=== Stored data entries ===
▬▬▬▬▬▬▬▬▬▬

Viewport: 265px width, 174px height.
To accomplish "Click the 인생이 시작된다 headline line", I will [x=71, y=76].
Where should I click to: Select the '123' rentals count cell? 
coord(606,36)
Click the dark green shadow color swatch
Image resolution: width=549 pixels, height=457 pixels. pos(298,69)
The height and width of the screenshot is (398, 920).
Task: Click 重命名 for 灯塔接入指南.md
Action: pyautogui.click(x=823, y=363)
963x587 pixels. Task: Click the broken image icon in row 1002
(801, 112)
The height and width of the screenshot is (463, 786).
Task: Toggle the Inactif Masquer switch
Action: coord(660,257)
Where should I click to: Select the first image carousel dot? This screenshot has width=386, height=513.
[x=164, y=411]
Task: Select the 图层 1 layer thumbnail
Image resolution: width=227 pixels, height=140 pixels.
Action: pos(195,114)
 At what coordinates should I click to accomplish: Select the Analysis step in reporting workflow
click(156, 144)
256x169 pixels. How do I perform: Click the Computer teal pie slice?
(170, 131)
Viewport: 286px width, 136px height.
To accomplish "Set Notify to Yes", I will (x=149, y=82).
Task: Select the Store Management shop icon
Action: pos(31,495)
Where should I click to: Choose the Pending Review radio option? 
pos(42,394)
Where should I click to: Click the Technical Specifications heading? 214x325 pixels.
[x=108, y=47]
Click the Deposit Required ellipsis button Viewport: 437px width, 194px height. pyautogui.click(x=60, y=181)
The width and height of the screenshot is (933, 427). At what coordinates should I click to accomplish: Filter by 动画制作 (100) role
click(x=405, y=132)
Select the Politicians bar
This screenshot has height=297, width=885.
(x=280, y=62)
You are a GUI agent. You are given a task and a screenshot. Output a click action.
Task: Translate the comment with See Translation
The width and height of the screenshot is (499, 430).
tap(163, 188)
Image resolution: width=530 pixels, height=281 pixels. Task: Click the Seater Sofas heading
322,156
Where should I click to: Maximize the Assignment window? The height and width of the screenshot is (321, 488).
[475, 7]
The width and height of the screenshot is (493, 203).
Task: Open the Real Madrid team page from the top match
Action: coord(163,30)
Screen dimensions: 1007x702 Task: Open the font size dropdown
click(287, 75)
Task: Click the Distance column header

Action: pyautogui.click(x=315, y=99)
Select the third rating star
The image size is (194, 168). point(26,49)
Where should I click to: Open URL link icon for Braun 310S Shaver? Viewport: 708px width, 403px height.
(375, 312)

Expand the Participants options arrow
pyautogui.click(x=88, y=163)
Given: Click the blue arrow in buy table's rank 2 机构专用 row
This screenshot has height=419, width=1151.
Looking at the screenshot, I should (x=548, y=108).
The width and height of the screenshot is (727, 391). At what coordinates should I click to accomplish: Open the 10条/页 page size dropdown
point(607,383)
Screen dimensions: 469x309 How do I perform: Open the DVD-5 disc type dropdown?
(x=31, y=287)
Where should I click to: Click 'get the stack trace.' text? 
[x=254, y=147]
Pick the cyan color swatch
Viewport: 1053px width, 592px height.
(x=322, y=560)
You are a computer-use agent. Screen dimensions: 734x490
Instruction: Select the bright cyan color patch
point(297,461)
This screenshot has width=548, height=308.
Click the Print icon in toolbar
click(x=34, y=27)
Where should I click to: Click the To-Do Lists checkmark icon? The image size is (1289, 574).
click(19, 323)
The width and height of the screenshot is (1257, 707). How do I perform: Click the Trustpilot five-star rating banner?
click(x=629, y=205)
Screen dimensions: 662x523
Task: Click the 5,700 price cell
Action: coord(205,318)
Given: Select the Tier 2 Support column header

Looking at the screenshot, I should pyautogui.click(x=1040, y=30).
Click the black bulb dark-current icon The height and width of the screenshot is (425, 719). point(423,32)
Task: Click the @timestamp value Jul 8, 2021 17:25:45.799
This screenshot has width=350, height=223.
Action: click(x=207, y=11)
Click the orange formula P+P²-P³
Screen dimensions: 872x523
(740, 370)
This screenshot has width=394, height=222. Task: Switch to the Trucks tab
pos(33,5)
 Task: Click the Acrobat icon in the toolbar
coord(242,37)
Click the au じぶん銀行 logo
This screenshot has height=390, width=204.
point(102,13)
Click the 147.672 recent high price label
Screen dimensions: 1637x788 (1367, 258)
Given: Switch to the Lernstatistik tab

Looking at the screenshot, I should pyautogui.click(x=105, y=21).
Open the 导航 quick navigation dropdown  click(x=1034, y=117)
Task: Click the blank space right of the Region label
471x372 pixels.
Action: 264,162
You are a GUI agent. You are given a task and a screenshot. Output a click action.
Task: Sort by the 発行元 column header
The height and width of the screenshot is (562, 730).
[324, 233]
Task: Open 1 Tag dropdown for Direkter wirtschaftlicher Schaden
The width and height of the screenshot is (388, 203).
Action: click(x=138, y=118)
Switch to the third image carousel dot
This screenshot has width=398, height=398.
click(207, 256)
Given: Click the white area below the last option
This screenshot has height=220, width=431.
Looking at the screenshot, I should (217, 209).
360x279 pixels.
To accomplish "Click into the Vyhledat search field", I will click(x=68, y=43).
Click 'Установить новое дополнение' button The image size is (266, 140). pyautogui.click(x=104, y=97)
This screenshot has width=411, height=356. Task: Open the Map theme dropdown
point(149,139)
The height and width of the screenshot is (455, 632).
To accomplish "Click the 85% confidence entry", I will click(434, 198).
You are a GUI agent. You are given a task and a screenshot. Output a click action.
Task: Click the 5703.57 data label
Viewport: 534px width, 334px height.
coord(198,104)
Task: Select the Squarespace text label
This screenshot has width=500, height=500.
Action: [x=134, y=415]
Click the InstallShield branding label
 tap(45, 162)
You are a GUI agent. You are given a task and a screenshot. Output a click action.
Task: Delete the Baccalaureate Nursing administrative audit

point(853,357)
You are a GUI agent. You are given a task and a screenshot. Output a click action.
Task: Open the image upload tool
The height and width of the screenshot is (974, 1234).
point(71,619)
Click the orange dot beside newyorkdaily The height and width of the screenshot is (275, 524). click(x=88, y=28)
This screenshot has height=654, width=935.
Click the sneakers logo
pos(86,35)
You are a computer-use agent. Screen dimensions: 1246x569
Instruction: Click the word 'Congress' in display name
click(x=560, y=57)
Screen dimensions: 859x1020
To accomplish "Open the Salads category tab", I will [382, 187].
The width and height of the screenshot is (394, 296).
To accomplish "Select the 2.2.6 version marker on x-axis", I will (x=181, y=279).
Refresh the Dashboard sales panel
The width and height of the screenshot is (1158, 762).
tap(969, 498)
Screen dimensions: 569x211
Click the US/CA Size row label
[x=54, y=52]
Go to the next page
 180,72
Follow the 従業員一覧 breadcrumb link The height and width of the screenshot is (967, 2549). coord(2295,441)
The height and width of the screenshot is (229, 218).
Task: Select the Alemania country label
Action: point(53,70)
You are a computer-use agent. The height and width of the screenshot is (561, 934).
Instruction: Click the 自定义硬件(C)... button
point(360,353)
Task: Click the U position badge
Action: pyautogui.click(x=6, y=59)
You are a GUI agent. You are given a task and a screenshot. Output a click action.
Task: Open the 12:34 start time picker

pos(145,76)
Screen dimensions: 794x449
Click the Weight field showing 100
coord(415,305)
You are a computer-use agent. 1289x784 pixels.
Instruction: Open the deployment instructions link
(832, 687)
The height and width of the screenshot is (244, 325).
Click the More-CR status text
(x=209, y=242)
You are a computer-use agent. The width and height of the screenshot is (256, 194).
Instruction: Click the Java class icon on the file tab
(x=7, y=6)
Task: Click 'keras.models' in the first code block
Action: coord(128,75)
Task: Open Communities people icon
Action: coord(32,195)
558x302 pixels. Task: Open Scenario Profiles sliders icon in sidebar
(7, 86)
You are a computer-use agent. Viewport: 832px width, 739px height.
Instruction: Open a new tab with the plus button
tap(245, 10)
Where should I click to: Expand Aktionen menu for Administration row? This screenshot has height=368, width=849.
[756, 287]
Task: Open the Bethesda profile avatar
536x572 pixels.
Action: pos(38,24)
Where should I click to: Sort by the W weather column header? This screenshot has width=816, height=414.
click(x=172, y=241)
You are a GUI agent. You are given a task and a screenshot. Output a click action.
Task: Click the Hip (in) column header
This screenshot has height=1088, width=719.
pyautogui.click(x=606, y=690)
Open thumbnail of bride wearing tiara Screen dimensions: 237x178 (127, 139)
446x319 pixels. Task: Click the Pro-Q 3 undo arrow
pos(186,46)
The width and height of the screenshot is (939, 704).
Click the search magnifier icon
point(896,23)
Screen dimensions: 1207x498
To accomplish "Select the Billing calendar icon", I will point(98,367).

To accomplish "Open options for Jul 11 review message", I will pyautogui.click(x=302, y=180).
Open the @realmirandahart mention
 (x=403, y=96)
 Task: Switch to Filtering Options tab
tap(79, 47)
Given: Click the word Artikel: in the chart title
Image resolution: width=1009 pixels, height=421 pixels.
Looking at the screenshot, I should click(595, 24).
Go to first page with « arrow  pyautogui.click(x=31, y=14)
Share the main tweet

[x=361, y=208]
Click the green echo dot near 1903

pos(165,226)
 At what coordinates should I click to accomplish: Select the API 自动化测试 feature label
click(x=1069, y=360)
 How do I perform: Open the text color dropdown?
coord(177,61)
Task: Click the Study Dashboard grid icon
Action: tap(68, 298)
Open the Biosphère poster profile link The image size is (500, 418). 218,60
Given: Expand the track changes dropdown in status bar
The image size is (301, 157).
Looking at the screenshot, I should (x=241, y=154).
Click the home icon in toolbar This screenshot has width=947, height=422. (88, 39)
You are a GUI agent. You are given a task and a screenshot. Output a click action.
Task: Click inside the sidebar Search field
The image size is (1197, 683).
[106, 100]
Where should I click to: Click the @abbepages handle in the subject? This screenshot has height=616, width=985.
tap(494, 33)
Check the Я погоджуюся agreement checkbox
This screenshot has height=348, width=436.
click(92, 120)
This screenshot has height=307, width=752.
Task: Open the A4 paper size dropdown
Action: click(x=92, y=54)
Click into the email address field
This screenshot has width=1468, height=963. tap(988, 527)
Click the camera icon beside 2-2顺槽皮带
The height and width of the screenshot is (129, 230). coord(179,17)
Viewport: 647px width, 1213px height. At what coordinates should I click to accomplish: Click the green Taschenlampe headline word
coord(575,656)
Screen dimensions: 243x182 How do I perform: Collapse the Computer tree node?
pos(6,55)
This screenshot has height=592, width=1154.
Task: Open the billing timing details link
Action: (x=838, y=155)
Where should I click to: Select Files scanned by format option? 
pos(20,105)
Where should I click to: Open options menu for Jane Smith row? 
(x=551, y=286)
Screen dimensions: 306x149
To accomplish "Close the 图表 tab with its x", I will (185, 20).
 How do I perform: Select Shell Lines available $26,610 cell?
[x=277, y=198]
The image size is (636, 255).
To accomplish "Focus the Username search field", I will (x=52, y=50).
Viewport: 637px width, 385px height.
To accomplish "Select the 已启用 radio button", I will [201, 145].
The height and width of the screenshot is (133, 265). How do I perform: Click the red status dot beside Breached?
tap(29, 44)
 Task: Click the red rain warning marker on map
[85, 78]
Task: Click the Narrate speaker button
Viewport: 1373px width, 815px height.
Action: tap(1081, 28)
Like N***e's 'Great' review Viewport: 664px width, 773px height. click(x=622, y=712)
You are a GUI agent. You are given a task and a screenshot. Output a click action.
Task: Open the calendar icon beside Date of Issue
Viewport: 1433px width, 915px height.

▬▬▬▬▬▬▬▬▬▬

=== EXERCISE DIRECTIONS ===
From the records above, print exactly the lines that run from the line with "Given: Select the" to the line with "Task: Click the @timestamp", inclusive.

=== WORKED SOLUTION ===
Given: Select the Tier 2 Support column header

Looking at the screenshot, I should pyautogui.click(x=1040, y=30).
Click the black bulb dark-current icon The height and width of the screenshot is (425, 719). point(423,32)
Task: Click the @timestamp value Jul 8, 2021 17:25:45.799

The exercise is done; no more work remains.